If you had my dream job, and it was a perfect match for me, I wouldn't take it. Because I would spend my entire paycheck on therapy.
Not. Worth. It.
If you want a robot, build one, jerk.
--
BMO
It's because HR know jack about the field they are recruiting from. They therefore ask for specifics, which means that the people hiring spew out a list of the skills that the current incumbent in the target job has (or a similar job).
And it wouldn't wash with them if you just put down "Must be able to think logically, and learn new stuff quickly", which as far as I know are the only real requirements for programming jobs. They'd have to work out how to assess that, instead of counting bullet points on a CV.
Sometimes I wonder if the dearth of decent programmers that seems to be a fact of life in the current hiring environment is purely down to the HR department filtering all the decent candidates out. Our jobs go out internal to our organization first (we're the largest employer in Europe, so that's not TOO bad), so I guess all the applicants I get have been double-filtered.

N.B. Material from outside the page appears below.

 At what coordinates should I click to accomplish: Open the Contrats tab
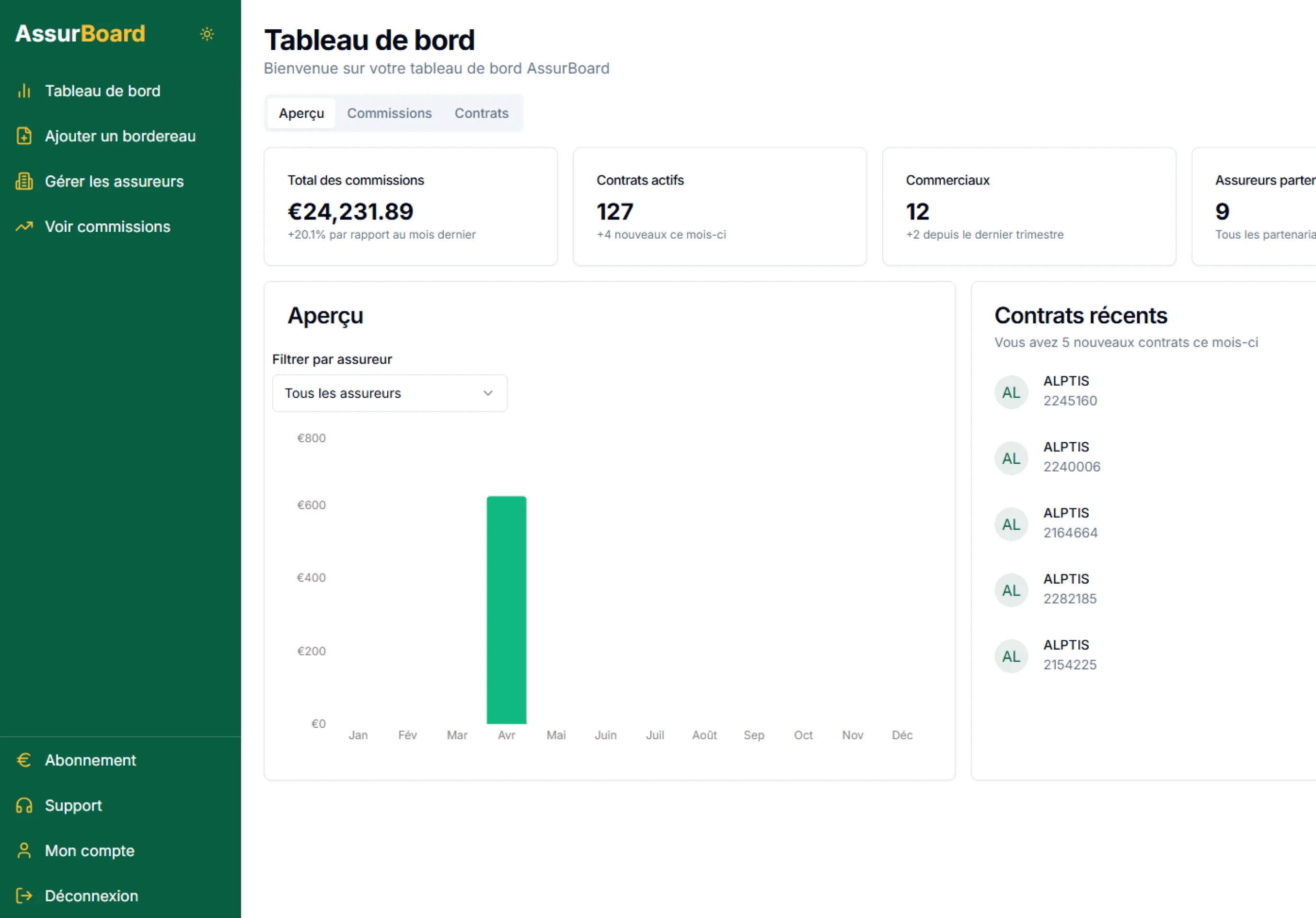(482, 113)
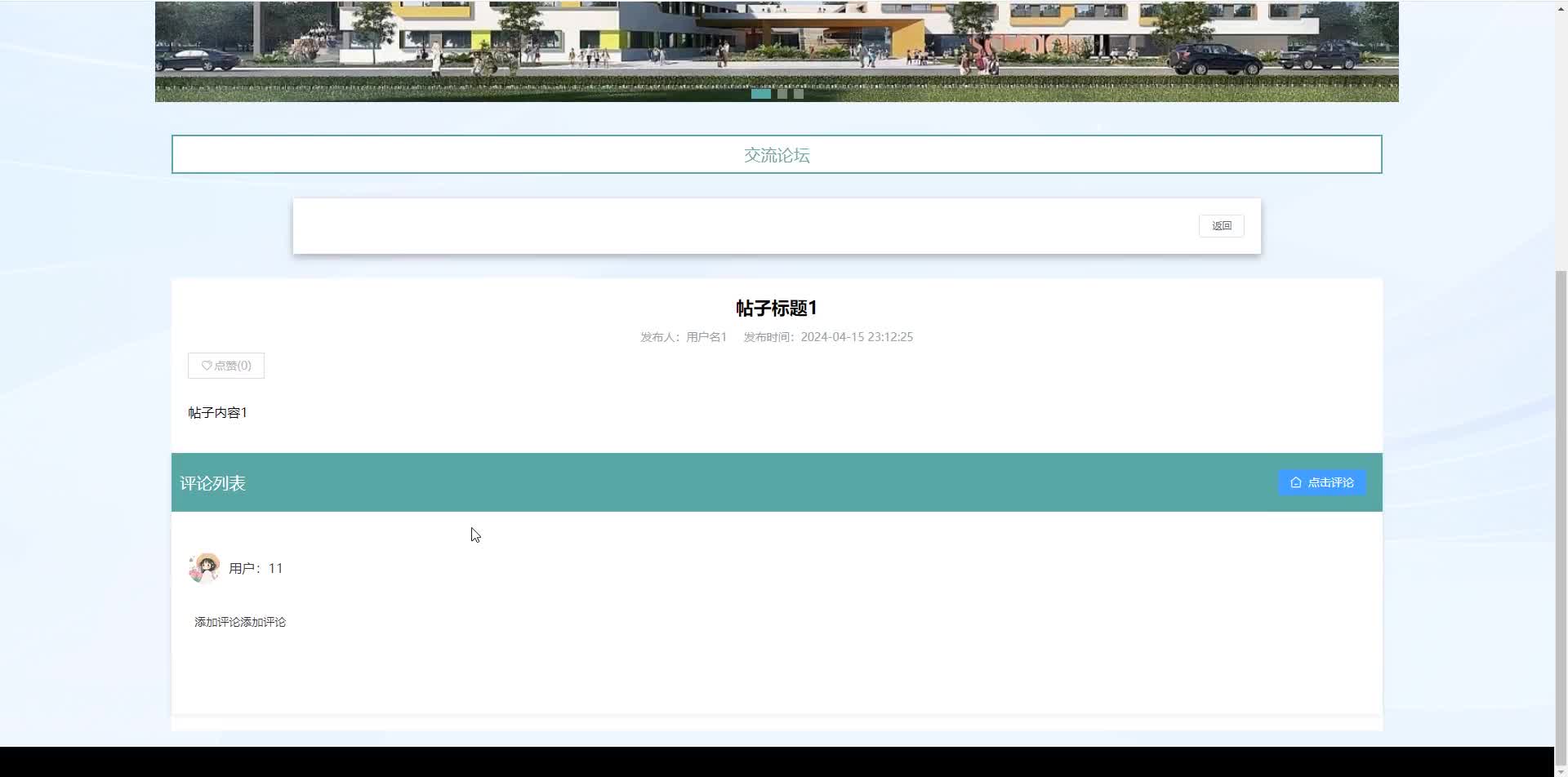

And of course, there is no budget for slack. If someone capable of doing the job leaves, why, you should be able to fill his position with someone just as capable almost immediately! Workers are fungible little peons! There is no acknowledgement that you can't replace experience, much of it specific to the work.
The real solution is to have a pro-active policy of hiring inexperienced people, training them up, and promoting their loyalty, but no-one wants to do this, because the standard industry remuneration policies don't promote loyalty, so any kind of investment in people is seen as a waste because the only way that people get a decent raise is by jumping ship to another employer. It's a vicious cycle - you can't hire people to train them because you can't keep them. So the end result is that the only way you forge new capability is by destroying entire development teams and recreating them from scratch, losing man-decades of experience and productive working relationships in the process.